Edward Landers (0xflagplz) ; Josh Huff (Skytalks)
Edward Landers:
Humana - Senior Offensive Security Engineer
Edward is a red teamer and former offensive security consultant focused on adversary simulation, malware development, and social engineering. He works on bypassing security controls, evading detection, and testing the limits of modern defenses. When he’s not on an engagement, he’s refining techniques, building tools, and keeping up with the ever-changing security landscape.
Josh Huff:
Senior Red Team Operator @Fortune 50 Company
Josh
Josh is an offensive security professional with more than 10 years in Information Security. He has an Associate's Degree in Computer Forensics and Security, as well as several certifications. He began his professional career in IT as a contractor for the US Army Corps of Engineers before moving to his current company where he has held roles both on the defensive and offensive sides of security.
When not in the office Josh satisfies his curiosity exploring Red Team Infrastructure and Open Source Intelligence. He is a husband, father of two, and enjoys playing multiple instruments. Want an OSINT challenge - see if you can find his account for live streaming music.
Currently Josh is Senior Red Team Operator at a fortune 50 insurance company.
Session
We have exposed offensive capabilities in the azbridge tool, which has been available in Azure's GitHub repository since 2018. This tool is a utility connecting isolated assets. Our research demonstrates how an attacker can weaponize this tool.

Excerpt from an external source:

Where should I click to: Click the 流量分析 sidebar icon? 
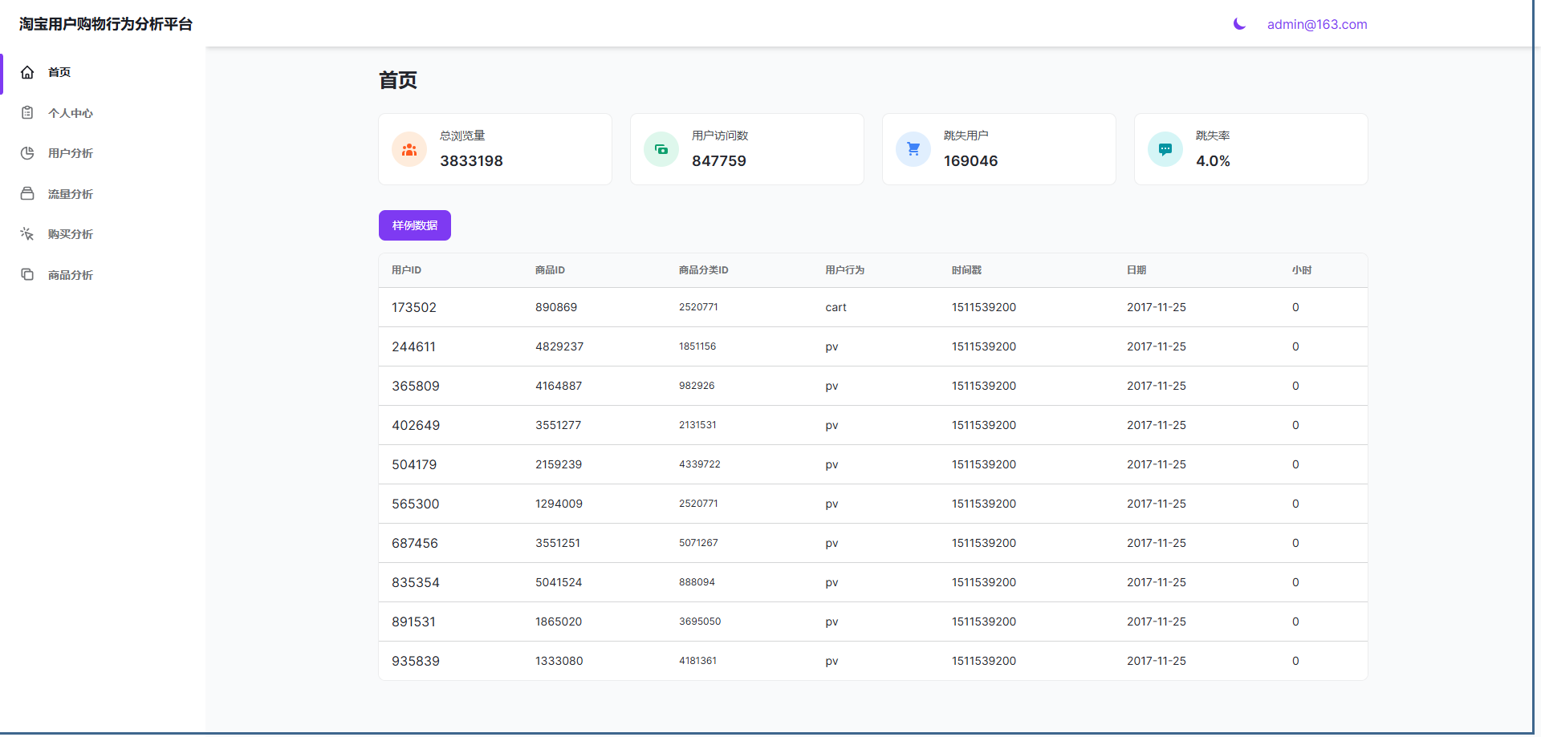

azbridge supports attackers in establishing covert C2 channels, exfiltrating data, and enabling lateral movement while evading scrutiny by perimeter defenses. It leverages back-end services that serve Azure Relay endpoints (*.servicebus.windows.net) and encapsulates malicious traffic in TLS-encrypted connections to *.cloudapp.azure.com endpoints, defeating egress filtering and proxy inspection.
We demonstrate how attackers can use it to maintain persistent network access, bypass network security controls, and conduct post-exploitation using Microsoft's tool. More sophisticated adversaries can re-implement the functionality of this tool in their tradecraft (e.g., implants). We provide initial recommendations for our defensive side friends on recognizing these techniques to defend against adversaries exploiting legitimate infrastructure.
While not a 0-day, as of 03/14/2025, there are no reports of adversaries using azbridge, and no researchers have reported this tool's potential for abuse. Therefore, we believe it is a novel use case, or at least one that has not been publicly discussed.